§ **Text**

--*--

On Tue, 04 Mar 2008 11:32:56 +0900
Tejun Heo <htejun@gmail.com> wrote:
quoted text > FUJITA Tomonori wrote:
> >> Yeah, libata did its own padding and needed to add draining. Private
> >> implementation was complex as hell and James suggested moving them to
> >> block layer. Are you suggesting moving them back to drivers?
> >
> > No, I'm not. I've been working on the IOMMUs to remove such
> > workarounds in LLDs.
> >
> > What drivers need to do on this is just adding a padding length, that
> > is, drivers don't need to change the structure of the sg list (like
> > splitting a sg entry), right? And it doesn't break the SAS drivers
> > that support SATAPI, does it?
> >
> > But I agree that drivers want to get a complete sglist so I'm fine
> > with adjusting sglist entries in the block layer with your secode
> > patch (separate out padding from alignment). As we discussed, I'm fine
> > with breaking sum(sg) == rq->data_len as long as rq->data_len means
> > the true data length.
>
> As long as the second patch is in, what value rq->data_len indicates
> doesn't matter to drivers which don't use explicit padding or draining,
> so the situation is much more controlled. I don't care which value
> rq->data_len would indicate. I'd prefer it equal sum(sg) as that value
> is what IDE and libata which will be the major users of padding and/or
> draining expect in rq->data_len but fixing up that shouldn't be too
> difficult. I guess this can be determined by Jens. If Jens likes
> rq->data_len to contain requested transfer size, I'll post updated patches.

--*--

§ **Job A**
Print everything in the message on block-layer padding from "On Tue, 04 Mar" down to "workarounds in LLDs.".
§ **Job B**
Carry on the message on block-layer padding and rq->data_len from the point where it stops.

[Item-finding records]

--*--

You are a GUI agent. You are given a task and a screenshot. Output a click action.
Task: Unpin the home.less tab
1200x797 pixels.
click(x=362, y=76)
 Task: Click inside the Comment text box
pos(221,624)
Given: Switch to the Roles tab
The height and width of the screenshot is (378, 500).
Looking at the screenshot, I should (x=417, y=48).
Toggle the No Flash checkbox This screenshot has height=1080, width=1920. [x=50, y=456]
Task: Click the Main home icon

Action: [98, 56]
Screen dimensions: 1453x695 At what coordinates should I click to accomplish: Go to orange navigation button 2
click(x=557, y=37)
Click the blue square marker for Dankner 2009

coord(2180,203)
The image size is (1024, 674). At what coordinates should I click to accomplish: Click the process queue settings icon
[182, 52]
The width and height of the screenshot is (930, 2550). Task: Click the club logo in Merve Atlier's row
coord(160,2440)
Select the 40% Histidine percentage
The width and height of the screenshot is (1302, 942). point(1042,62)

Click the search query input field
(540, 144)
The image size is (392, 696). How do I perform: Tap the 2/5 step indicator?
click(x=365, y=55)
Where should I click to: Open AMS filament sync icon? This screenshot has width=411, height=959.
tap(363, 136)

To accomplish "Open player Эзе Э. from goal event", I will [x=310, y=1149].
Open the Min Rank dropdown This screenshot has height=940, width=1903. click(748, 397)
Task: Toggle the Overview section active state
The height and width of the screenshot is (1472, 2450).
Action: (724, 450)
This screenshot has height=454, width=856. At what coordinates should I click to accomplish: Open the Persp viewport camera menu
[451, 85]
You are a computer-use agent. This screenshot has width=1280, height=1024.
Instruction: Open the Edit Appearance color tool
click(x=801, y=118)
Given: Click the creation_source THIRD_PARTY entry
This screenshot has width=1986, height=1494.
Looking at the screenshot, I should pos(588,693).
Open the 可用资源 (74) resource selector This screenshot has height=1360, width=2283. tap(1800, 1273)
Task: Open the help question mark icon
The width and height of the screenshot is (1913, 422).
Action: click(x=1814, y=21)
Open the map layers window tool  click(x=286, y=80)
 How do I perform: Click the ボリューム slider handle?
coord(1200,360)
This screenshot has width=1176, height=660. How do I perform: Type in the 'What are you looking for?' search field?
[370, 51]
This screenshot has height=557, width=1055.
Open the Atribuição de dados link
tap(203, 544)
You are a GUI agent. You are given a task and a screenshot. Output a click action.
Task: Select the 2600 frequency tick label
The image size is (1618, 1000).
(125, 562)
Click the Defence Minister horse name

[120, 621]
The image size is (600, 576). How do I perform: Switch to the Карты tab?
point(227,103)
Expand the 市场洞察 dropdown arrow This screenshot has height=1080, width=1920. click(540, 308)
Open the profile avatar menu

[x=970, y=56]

--*--

§ **Result A**
On Tue, 04 Mar 2008 11:32:56 +0900
Tejun Heo <htejun@gmail.com> wrote:
quoted text > FUJITA Tomonori wrote:
> >> Yeah, libata did its own padding and needed to add draining. Private
> >> implementation was complex as hell and James suggested moving them to
> >> block layer. Are you suggesting moving them back to drivers?
> >
> > No, I'm not. I've been working on the IOMMUs to remove such
> > workarounds in LLDs.

§ **Result B**
OK, I prefer rq->data_len means the true data length though you prefer
rq->data_len means the allocated buffer length (the true data length
plus padding and drain). We agree on other things. We can live with
either way.
Jens, what's your preference?
quoted text > >>>> buffer after it, it ends up with unaligned sg entry in the middle and
> >>>> rq->data_len + rq->extra_len will overrun the sg entry after the drain
> >>>> page which is really dangerous.
> >>> The drivers know that they use drain buffer. They can take care about
> >>> themselves on this too. If we want to do explicitly, we could have
> >>> rq->pad_len and rq->drain_len instead of rq->extra_len, though I think
> >>> that we are fine without these values because these drivers already
> >>> tell the block layer what they want and know that the block layer
> >>> gives it.
> >> So, if a driver has requested aligning and draining, the driver should
> >> extend the sg entry before the last one by the alignment if draining was
> >> used for the request and extent the last sg if the draining wasn't used.
> >> I'd rather just implement them in the drivers.
> >
> > The block layer extends the sg entry? The drivers just adjust
> > sg->length?
>
> Still, do you really wanna force such things into low level drivers?
> That will be one extremely fragile API and will be really difficult to
> tell when things go wrong.
No, I don't, as I explained above. As long as rq->data_len means the
true data length, I'm fine. I knew that James' drain buffer patch
breaks rq->data_len == sum(sg). I don't care about it. I can
understand that drivers wants to a perfect sglist.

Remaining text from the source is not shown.